Arrivé à un embranchement, Lucas s’arrête et se tourne vers moi, le regard interrogatif.
- Je vois que tu as l’air préoccupé, c’est toujours la cérémonie qui t’inquiète ?
- Oui. Non.
- C’est oui ou c’est non ?
- C’est non.
- C’est quoi alors ?
- C’est un peu compliqué à expliquer.
- Vas-y quand même.
- Non. Tu ne vas pas me croire.
- Mamba, je suis ton ami. Non ?
- Bien sûr.
- Je te croirai.
- OK.
J’ouvre la bouche, mais je ne trouve pas les mots pour exprimer ma pensée.
- Accouche !
- C’est bon ! Tout à l’heure, au marché, quand la foule s’est ruée sur le bonobo, je m’attendais à ce qu’il se batte, comme celui qui a tué mes parents. Ce que j’ai vu m’a surpris. Il ne faisait que se défendre, comme un animal quoi ! Aucun coup de patte ni de tête, jusqu’à ce qu’il meure.
- Où est-ce que tu veux en venir ?
- Le bonobo qui a assassiné mes parents semblait bien entraîné ou alors ce n’était pas une bête ?
- Je vois que cette histoire de rite te stresse au point que tu as perdu le contrôle. Tu cherches une justification à ce que les bonobos t’ont fait ?
- Je ne sais pas !
- Moi je sais. Ils ont tué tes parents. Il faut les faire payer. On ne doit avoir aucune pitié. C’est d’ailleurs pour cela que j’ai choisi de contribuer au financement de la nouvelle sécurité que monsieur Hardman envisage d’instaurer dans le village. Il faut qu’on en finisse, une fois pour toutes, avec ces fauves. Tu devrais participer, toi aussi. Bien sûr, à ta façon. Si tu ne veux pas le faire pour ce village, fais-le au moins pour tes parents.
- Je ne sais plus… Non... Tu as raison, Lucas.

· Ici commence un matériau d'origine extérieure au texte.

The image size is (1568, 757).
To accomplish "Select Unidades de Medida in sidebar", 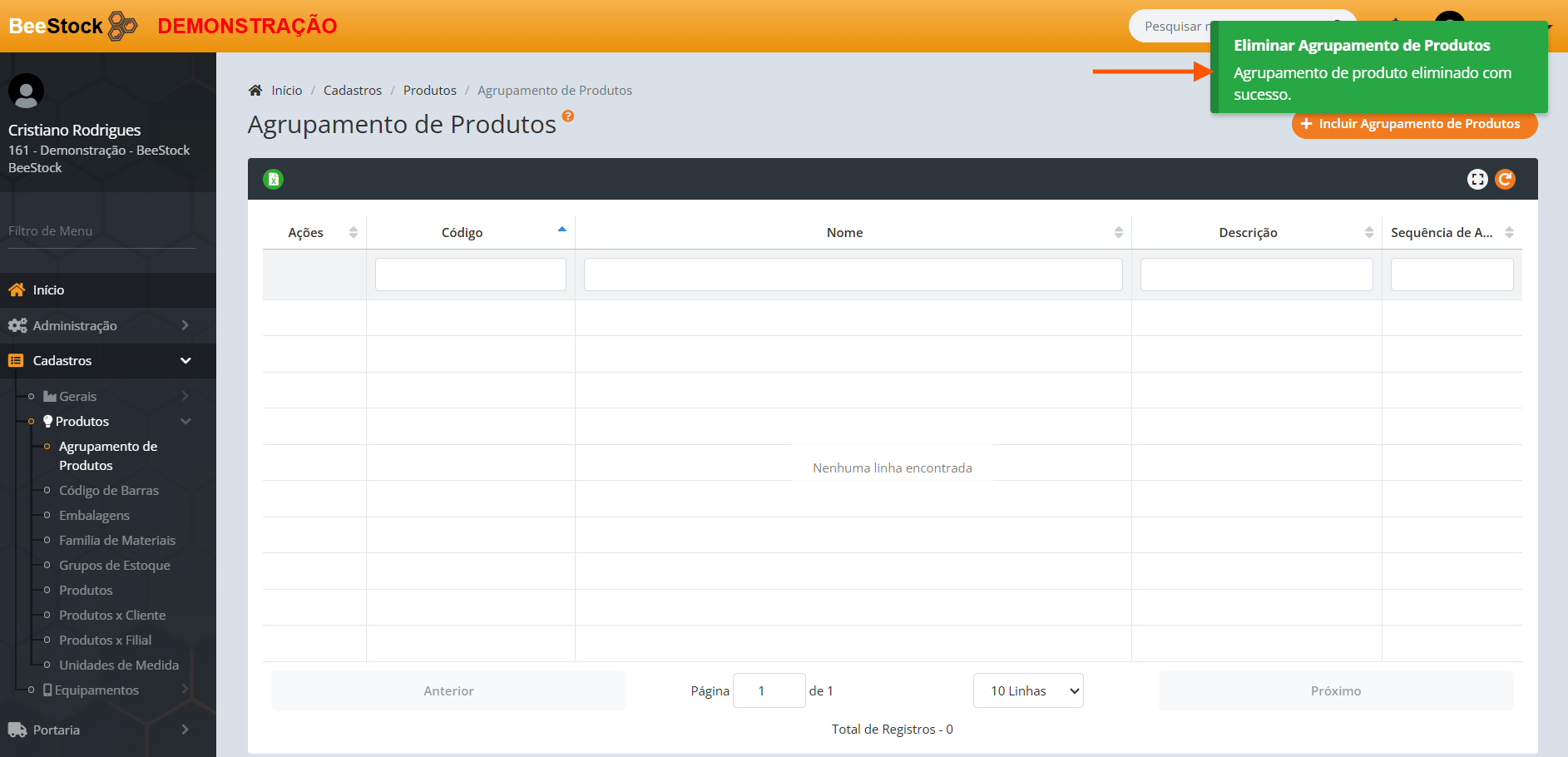I will click(x=119, y=665).
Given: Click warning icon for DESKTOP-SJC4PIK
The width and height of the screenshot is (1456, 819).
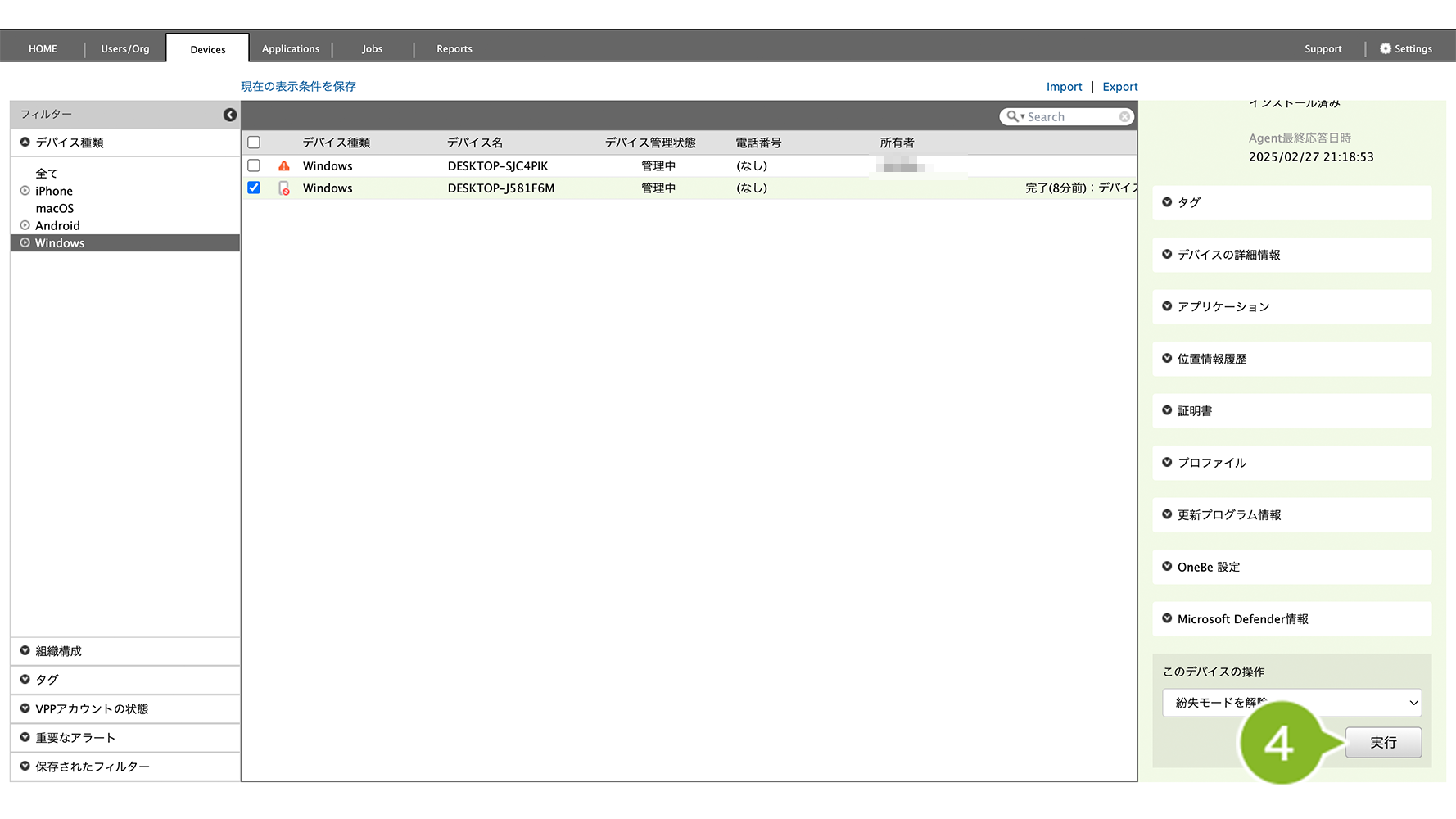Looking at the screenshot, I should point(284,166).
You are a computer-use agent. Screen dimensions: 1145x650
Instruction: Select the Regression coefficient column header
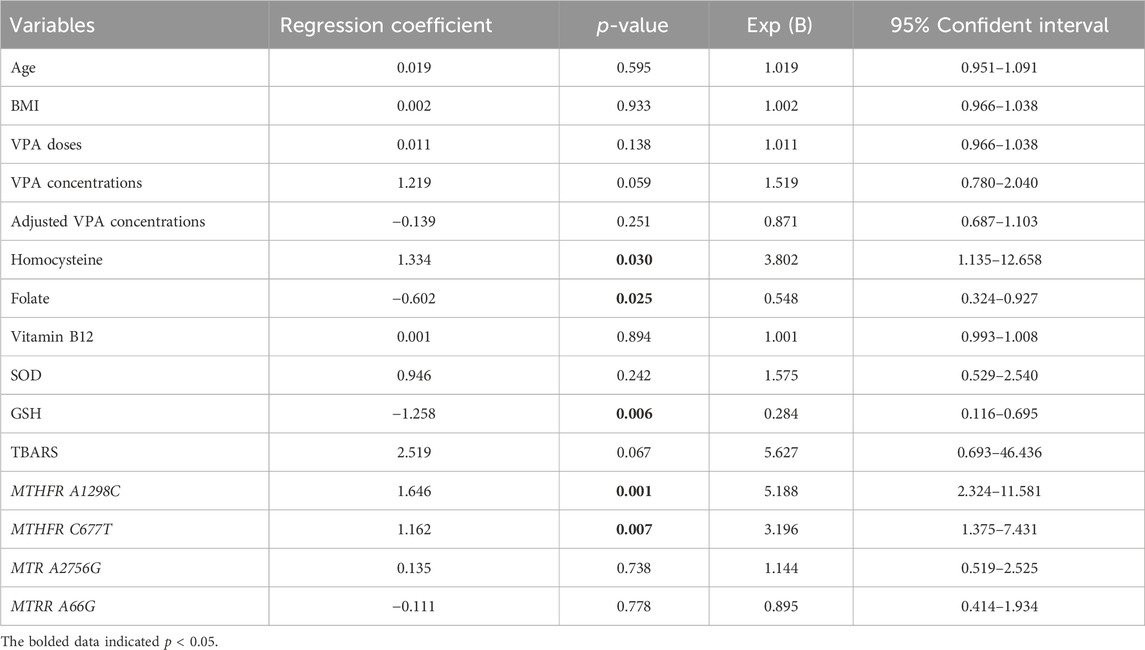pos(386,25)
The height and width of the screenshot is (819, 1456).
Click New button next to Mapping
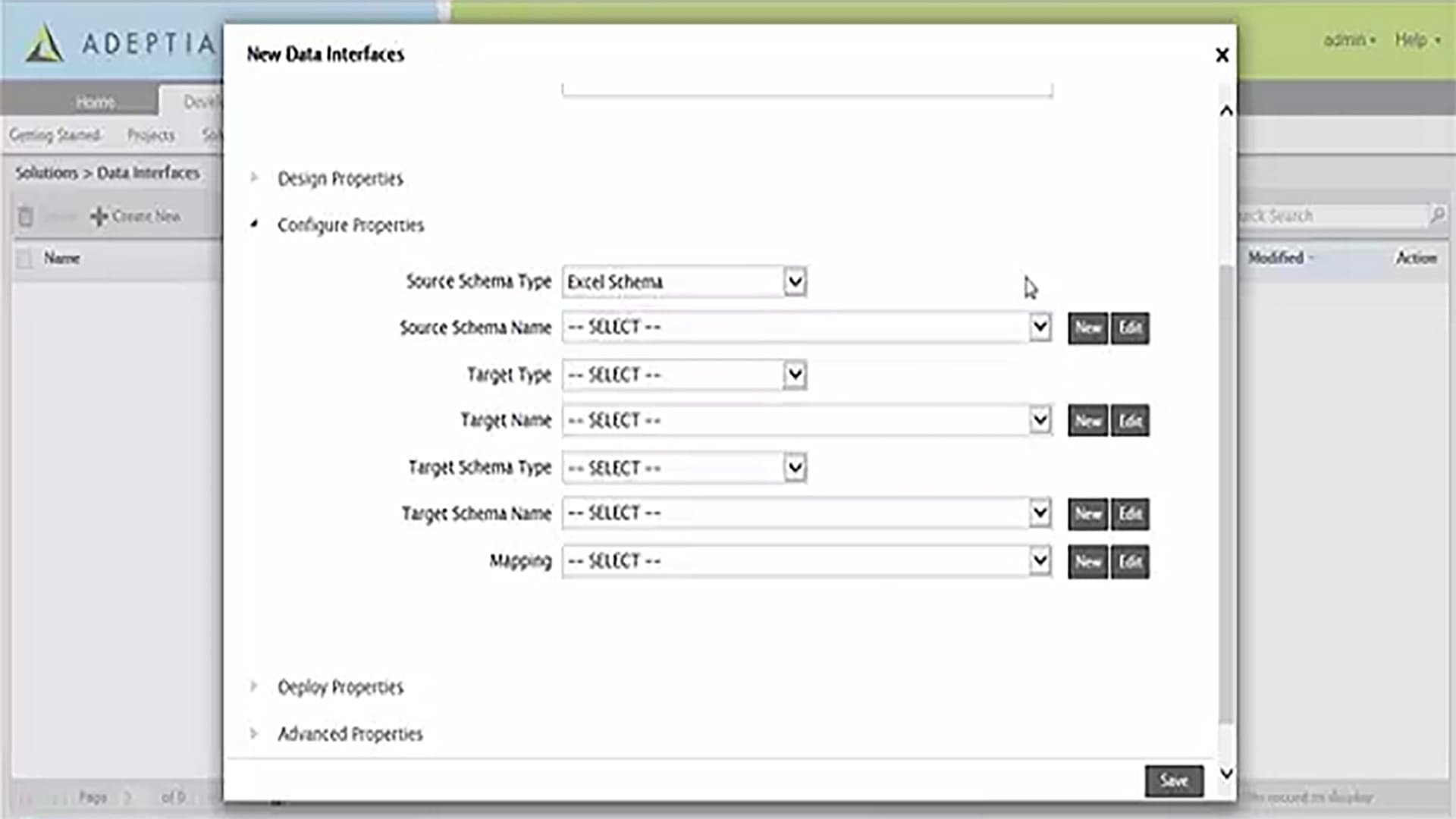[x=1087, y=562]
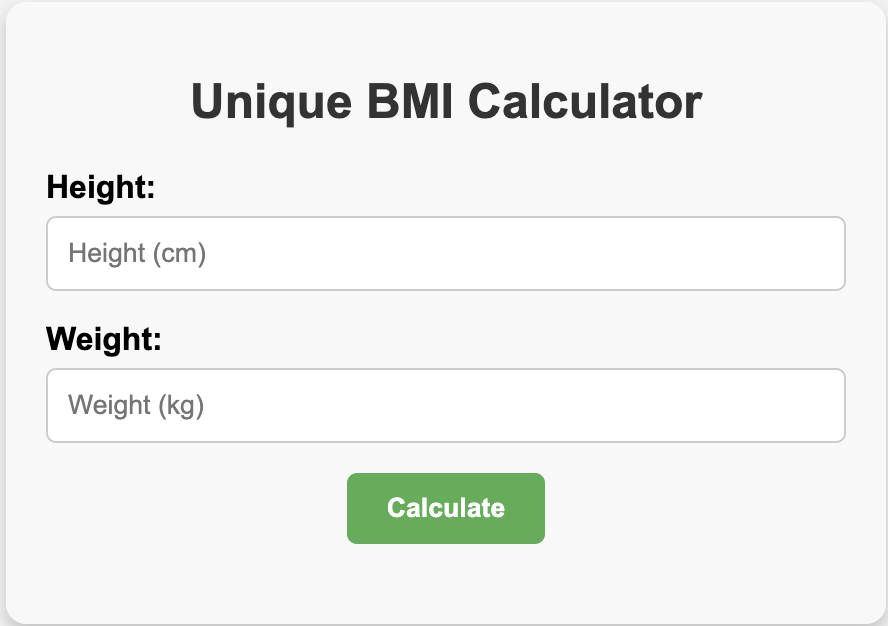Focus the weight entry box
Image resolution: width=888 pixels, height=626 pixels.
pyautogui.click(x=446, y=406)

Je devrais faire quelque chose. Je pense même que je vais le faire juste après mon mariage. Je vais y réfléchir sérieusement.
- Cela veut-il dire que tu es enfin prêt pour le rituel ?
- N’est-ce pas, c’est toi-même qui l’as dit ? Je n’ai pas le choix !
- C’est une sage décision Mamba.
- C’est pour ma Tamila.
Après ces mots, je sens mes lèvres esquisser le prélude d’un sourire. Quelques pensées me reviennent.
- Lucas, c’est toi qui m’as rappelé maître Tierno.
Mais, te souviens-tu de ce qu’il nous disait sur la femme ?
- Quoi ?
- Il ne cessait de répéter : « La femme est la ceinture qui tient le pantalon de l’homme ». Il avait vu juste.
Sans Tamila, je serai nu toute ma vie. D’ailleurs, en tant qu’ami, je pense que toi aussi, tu devrais te chercher une femme. Tu butines partout, sans arrêt. Quel genre d’homme…
- Mamba ! Écoute ! Écoute-moi ! C’est juste parce que je ne l’avais pas encore trouvée. Maintenant, c’est chose faite.
- Et tu ne m’as rien dit ?
- Elle-même ne le sait pas encore. Tu es mon ami, tu seras aux premières loges quand je lui ferai ma déclaration. Je t’en fais la promesse. Le moment présent est pour toi. Je ne dois l’accaparer d’aucune façon.
Lucas regarde sa montre.
- Il faut que l’on se presse. Le rendez-vous avec les guérisseurs est à quinze heures trente.
- Quinze heures quarante-cinq !
- Ce n’est pas en repoussant le délai que ça va changer quelque chose.
- Je resterai moins de temps avec ces féticheurs.
Nous hâtons le pas et en quelques minutes, nous arrivons devant le cimetière.
- Veux-tu que je t’accompagne ?
- Non, merci. Je préfère être seul.
- Tu as raison. Je t’attends ici.
J’entre dans le cimetière et reviens quelques instants plus tard, après avoir communié avec mes parents.
Lucas et moi poursuivons notre chemin jusqu’à la maison.
Je reprends le rangement de mon sac.
- Que penses-tu de ce pantalon ?
- Ce n’est pas une bonne idée. Il faut en prendre un plus vieux. N’oublie pas que tu vas l’abandonner là- bas.
- En plus, ces charlatans sont exigeants !
- C’est la tradition, mon cher Mamba.
- Oui, c’est ça ! La tradition ! Écoute Lucas, je ne sais pas où je vais. Je me sens démuni. La forêt dans laquelle je pars est une grande inconnue pour moi. Je n’y suis jamais allé seul. Quand bien même je suis accompagné, j’ai peur. Voilà que je vais m’y enfoncer, y passer toute la nuit, et revenir le lendemain matin comme si de rien n’était. Pire encore, en compagnie de personnes que je ne connais même pas, et qui en plus vont me tripatouiller dans tous les sens, à leur guise, soi-disant que ce sont les coutumes ancestrales. Il n’y a que Tamila pour me rendre dingue à ce point-là.